健康上の問題で日常生活が制限されることなく生活できる期間

現在は国民生活基礎調査の調査票を用いて各人に記入してもらい、統計として算出しています。しかし、これはWHOの定義するものとは違っています。

WHOは疾患の状態に応じて重み付けしていますが、計算が煩雑になるので、日本では用いられていません。どちらかといえば、日本ではやや短めに算出されています。

https://www.pref.shiga.lg.jp/file/attachment/2021397.pdf

 

 労働してお金を手に入れられる期間を過ぎても生きながらえてしまう→貯金を取り崩して生きる期間が長い、というのはそれだけでも不安になります。貯金が減っても命が尽きない、お金がなくなって病気になっても病院にかかれないという不安は大きいです。

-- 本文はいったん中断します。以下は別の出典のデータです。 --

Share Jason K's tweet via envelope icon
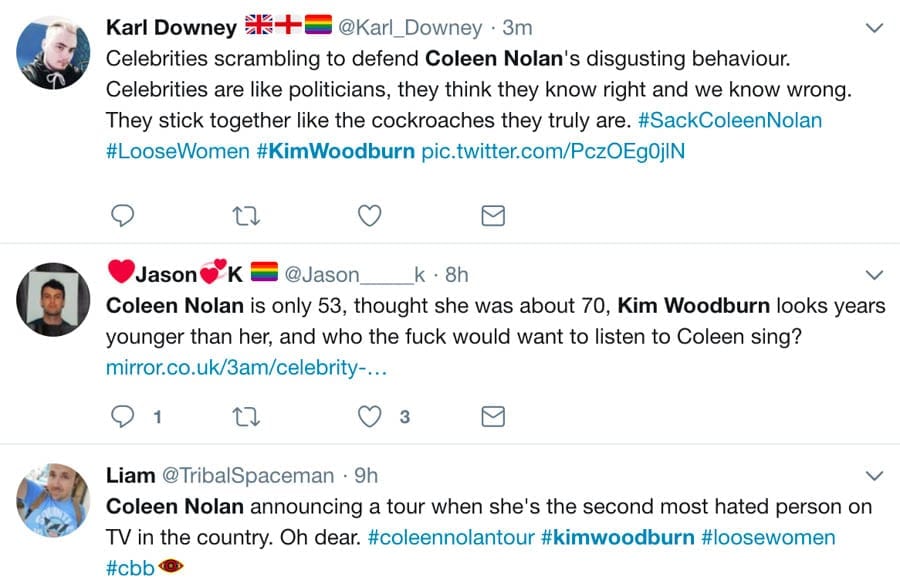 tap(493, 416)

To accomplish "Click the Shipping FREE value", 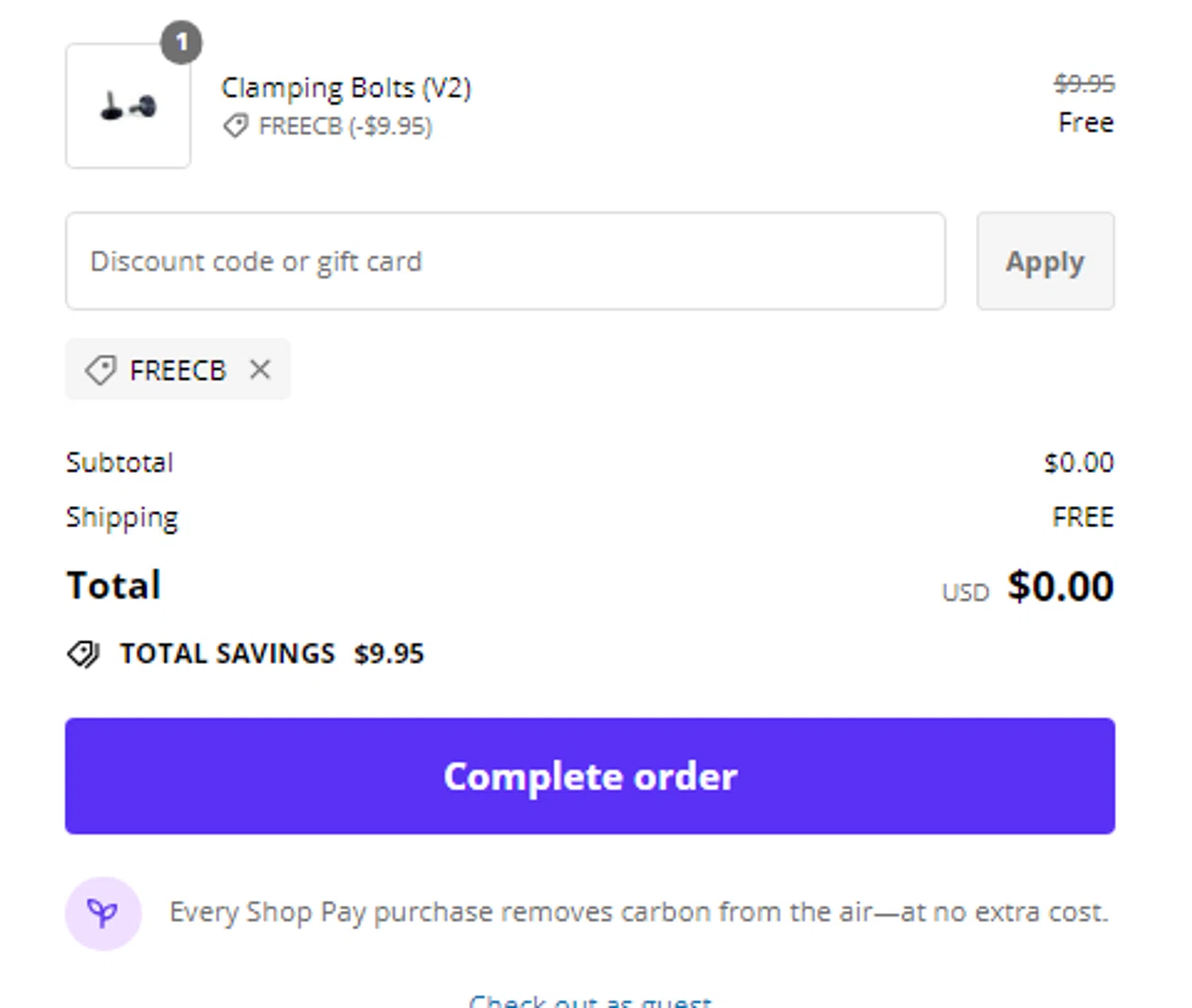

 さらにいえば、一般の人が目撃する「体の自由がきかなくなった高齢者」はまだまだ健康な方なのです。車いすを押して一人で出られる、家族やヘルパーの方と一緒に出られるはまだまだ健康です。医療費もさほどかかってはいません。

 高齢者施設に携わると、自分では外に出ることができなくなった人がたくさんいます。それでも、誰かに手伝ってもらえばものを食べることもトイレに行くこともできます。この方々を見て、「無駄に長生きしている」といえるのでしょうか。

 しかし、高齢者施設にいる方もまだ元気な方です。

 

 人が亡くなる前1ヶ月がもっとも医療費がかかるとされています。この期間は、いろいろな医療的な手立てをして「結果として」医療では救えないう状態になって死を迎えます。個人的にはこの期間は必要と考えています。医療的手立ての中には、負担が大きすぎて却って寿命を縮めてしまうものがあります。それを行わないでおこうという流れにはなってきつつあります。「医療的な手立てをしても無理だった場合」という定義は変えてはいけないと考えています。それを変えるということは、どこかに人の手が入るということになります。それはともすれば殺人たりえるということにも繋がりかねません。それに、「医療では無理だった」ということが残された家族が後悔しない落とし所ではないでしょうか。この責任を取るのが医師の最も重い仕事といえます。医師のとる責任というのは非常に重いです。この部分に携わる医師の評価は高くあっていいと考えます。誰かの代わりに責任を取る。

 

 どちらかといえば、医療費の無駄遣いをしないという視点で考えると、健康寿命を縮める要因となる生活習慣病の治療が鍵となります。ただ、最近の研究では生活習慣病も体質や高齢化によるものが大きいという結果が出てきています。生活習慣病を無駄に悪化させないことが医療費を節約することになるのではないでしょうか。

 暴飲暴食

 喫煙

 睡眠不足

 過重労働

 

 これらが低減され、もっと労働の負担が軽くなれば、健康寿命と平均余命の差は短くなる可能性があります。